Describing the extent of freedom given to women officers by their partners to choose the post she states: "Men are not able to accept women being in top most positions. Even the so-called educated men are not able to accept it. In some cases women are forced by their partners and family to take up sideline postings that are less challenging. Women officers for the sake of their family life accept them".
Explaining her heartbreaking family life, she says, "I have undergone dowry torture and wife beating. I have applied for a divorce. My partner does not want me to continue the service as he is suspecting me of extra marital relationship. He has gone to the extent of threatening me to death. I have requested the Government to give protection to my life and my baby's and to take action against him. I have made complaints against him to the Government but no action was taken for a long time and now he is on suspension".
Madam "C" an IAS officer, holding the post of Chief Secretary in one of the northern states.
She brings out the excellence of the service as, "the hidden power of administrative service can't be compared with any other service despite IT and other fields are flourishing. Administration can reach anywhere and exist everywhere. It is the best career".
Towards increasing the number of women in to the service, she quotes, "we need to educate women, develop self-confidence and make them realize that they can contribute to the nation apart from being domestic women. Girl children are getting less nutrition comparatively and Government needs to take more effective steps to rectify that".
Bringing out the lapses in administration, she states, "We experience shortcoming in administration.

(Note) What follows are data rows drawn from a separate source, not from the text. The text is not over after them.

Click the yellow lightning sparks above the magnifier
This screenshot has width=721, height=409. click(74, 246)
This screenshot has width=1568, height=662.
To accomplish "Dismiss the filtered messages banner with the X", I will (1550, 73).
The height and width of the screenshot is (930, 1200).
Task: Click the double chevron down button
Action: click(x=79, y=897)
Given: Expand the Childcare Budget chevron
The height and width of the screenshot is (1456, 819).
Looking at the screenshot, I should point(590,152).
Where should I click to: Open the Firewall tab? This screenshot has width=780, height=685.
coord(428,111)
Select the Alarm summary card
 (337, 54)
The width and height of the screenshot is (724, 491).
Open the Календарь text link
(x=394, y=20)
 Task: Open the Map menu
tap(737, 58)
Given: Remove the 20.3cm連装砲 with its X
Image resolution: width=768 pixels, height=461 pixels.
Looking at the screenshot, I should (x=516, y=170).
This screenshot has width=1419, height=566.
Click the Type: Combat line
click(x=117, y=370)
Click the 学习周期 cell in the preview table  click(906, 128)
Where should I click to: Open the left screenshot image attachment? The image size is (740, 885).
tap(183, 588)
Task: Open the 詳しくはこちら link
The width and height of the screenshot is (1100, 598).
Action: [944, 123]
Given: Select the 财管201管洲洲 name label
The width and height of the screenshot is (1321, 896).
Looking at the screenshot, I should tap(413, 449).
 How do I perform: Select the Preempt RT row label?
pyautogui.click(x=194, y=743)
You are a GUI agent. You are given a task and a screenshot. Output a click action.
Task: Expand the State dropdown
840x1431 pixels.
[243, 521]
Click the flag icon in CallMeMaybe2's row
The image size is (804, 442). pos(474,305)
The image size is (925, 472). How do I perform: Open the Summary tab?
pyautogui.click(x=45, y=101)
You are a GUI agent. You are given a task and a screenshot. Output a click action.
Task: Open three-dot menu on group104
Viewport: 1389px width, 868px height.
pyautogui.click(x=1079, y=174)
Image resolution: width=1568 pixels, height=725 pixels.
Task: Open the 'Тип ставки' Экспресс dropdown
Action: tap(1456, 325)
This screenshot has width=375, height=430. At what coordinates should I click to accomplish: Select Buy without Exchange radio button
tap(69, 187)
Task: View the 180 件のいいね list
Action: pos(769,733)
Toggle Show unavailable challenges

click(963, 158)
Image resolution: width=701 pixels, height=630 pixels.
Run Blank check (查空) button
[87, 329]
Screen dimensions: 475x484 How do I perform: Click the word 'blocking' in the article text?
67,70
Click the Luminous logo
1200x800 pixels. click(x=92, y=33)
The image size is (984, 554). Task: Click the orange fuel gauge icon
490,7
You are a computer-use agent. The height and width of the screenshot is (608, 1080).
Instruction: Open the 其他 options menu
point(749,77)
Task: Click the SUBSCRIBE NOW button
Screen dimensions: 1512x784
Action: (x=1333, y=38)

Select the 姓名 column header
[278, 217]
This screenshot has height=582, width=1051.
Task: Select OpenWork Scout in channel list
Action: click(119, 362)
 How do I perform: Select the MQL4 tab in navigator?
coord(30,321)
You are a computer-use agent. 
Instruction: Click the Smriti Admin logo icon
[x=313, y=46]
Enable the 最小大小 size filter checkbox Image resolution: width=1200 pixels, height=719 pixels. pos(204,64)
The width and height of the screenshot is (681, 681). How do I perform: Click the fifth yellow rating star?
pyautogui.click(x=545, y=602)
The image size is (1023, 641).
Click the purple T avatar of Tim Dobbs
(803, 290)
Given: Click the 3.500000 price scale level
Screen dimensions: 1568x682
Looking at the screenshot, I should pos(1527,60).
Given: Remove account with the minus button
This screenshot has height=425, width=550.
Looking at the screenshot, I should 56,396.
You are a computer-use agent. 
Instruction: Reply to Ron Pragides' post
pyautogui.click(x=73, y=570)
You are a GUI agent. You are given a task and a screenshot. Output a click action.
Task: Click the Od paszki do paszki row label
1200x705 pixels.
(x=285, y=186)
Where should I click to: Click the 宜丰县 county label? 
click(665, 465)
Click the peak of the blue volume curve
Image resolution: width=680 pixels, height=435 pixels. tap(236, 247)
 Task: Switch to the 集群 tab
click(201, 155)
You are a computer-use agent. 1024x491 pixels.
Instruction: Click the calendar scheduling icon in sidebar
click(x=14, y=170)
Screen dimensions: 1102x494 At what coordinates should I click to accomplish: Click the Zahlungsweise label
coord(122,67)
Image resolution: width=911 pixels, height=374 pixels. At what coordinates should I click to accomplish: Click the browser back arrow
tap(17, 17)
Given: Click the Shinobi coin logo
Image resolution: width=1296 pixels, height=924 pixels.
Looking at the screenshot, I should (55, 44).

There are lapses--not able to reach the poorest of the poor because of the procedures involved for an example if an old age lady applies for pension under National Old Age Pension scheme, she has to give certain documents required by the Social Welfare Department, even after giving the required documents she has to wait for years to get the pension sanction by the government officials due to the slow and long procedures involved. Giving orders is time consuming. A few officers are afraid to give orders related to sanctioning of government aid. Auditing is becoming demoralized as they use their power to give wrong accounts and influence the persons doing auditing of government projects. Moreover there is significant level of corrupt practices with administrators. The other difficulty is that we do not have quality administrators who are not trained well for the job i.e. the generalists and professionals"..
She makes the generalization regarding women officers based on her experiences with her colleagues and she states "women officers are honest, simple, understanding, forward looking and conservative. There is no difference in performance between men and women officers. Politicians are reluctant to approach women officers directly as women are less influential compared to men. As a consequence of that there is less of political interference".
Madam "D" an IPS officer from Karnataka cadre, married to an IAS officer, having two children, posted as a Superintendent of Police in a northern state.
Talking about the service and the performance of women officers, "All India Services are prestigious, excellent and challenging career in spite of a number of problems. Women officers are performing excellently whatever the post may be. I can say that the unnecessary interference of politicians in administration is very less and rarely do they interrupt". In general, women officers are less corrupted and yet to be corrupted compare to their male counterparts but they are not fully away from corrupt practices, which are visible from the news from the newspapers and Television about the corrupt women administrators who were dismissed or suspended from the service and Women IAS Associations.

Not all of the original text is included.